Vu la gueule de Smurf, elle savait. Je n'osais pas m'installer avec les autres.

-          Ma chérie, elle commença doucement, tes clés.

-          Mes clés, je demandai, pas sûre de comprendre.

-          Les clés de ta bagnole, s'il te plait, elle s'impatienta.

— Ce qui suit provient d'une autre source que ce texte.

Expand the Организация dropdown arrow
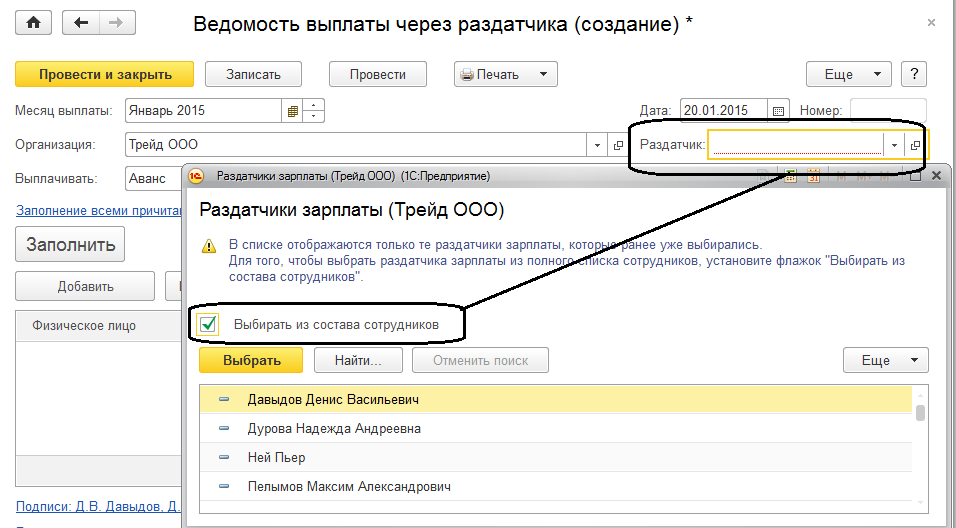The height and width of the screenshot is (528, 956). (x=597, y=145)
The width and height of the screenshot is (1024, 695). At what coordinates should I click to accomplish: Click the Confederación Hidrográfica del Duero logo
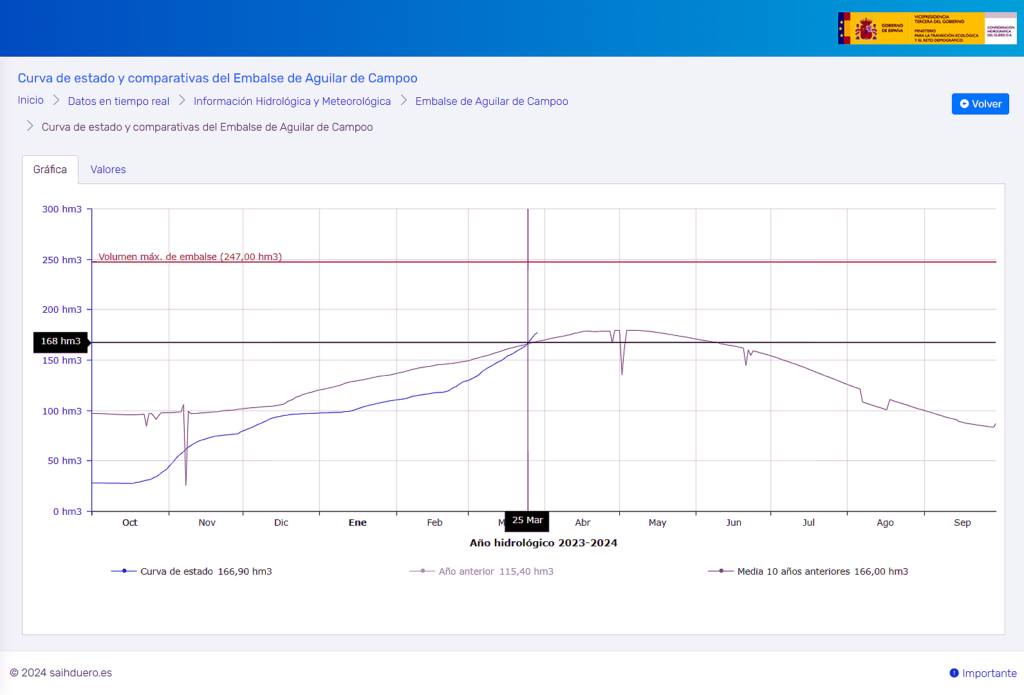1000,29
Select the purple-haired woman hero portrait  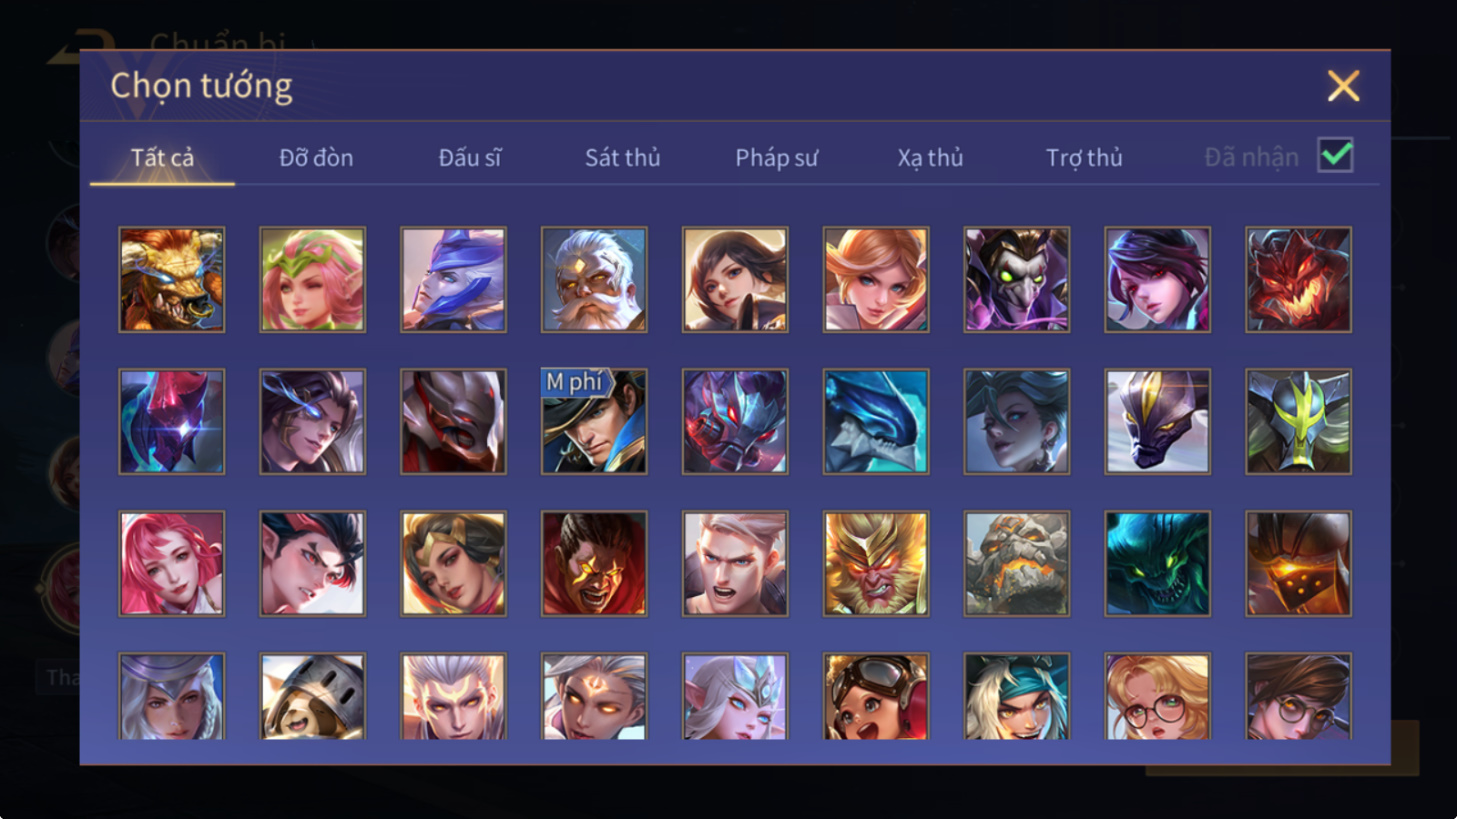1157,279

Deran évita mon regard que je lui lançai, à la recherche d'indice sur ce qu'il m'attendait. Hésitante, je finis par lui tendre les clés de l'Impala.

-          Craig, à toi de jouer !

Il m'adressa une grimace désolée. J buvait un café, un genou replié sur sa cuisse qu'il secouait nerveusement, son regard planqué derrière des solaires. Pope répondait absent, ouf. Je me sentais si seule, sur le moment. Ma voix se brisa lorsque je m'inquiétai du sort réservé à ma voiture :

-          Tu vas en faire quoi ?

-          En faire un joli paquet de tôle....

-          Non, je m'écriais en m'approchant de lui, dans l'espoir de récupérer les clés.

Et de me barrer d'ici en vitesse. Sauf que le bestiau faisait pas loin de deux mètres et leva le bras en l'air, dont la main s'était refermée autour du trousseau. C'était foutu.

-          C'est la seule chose que mon père m'a laissé.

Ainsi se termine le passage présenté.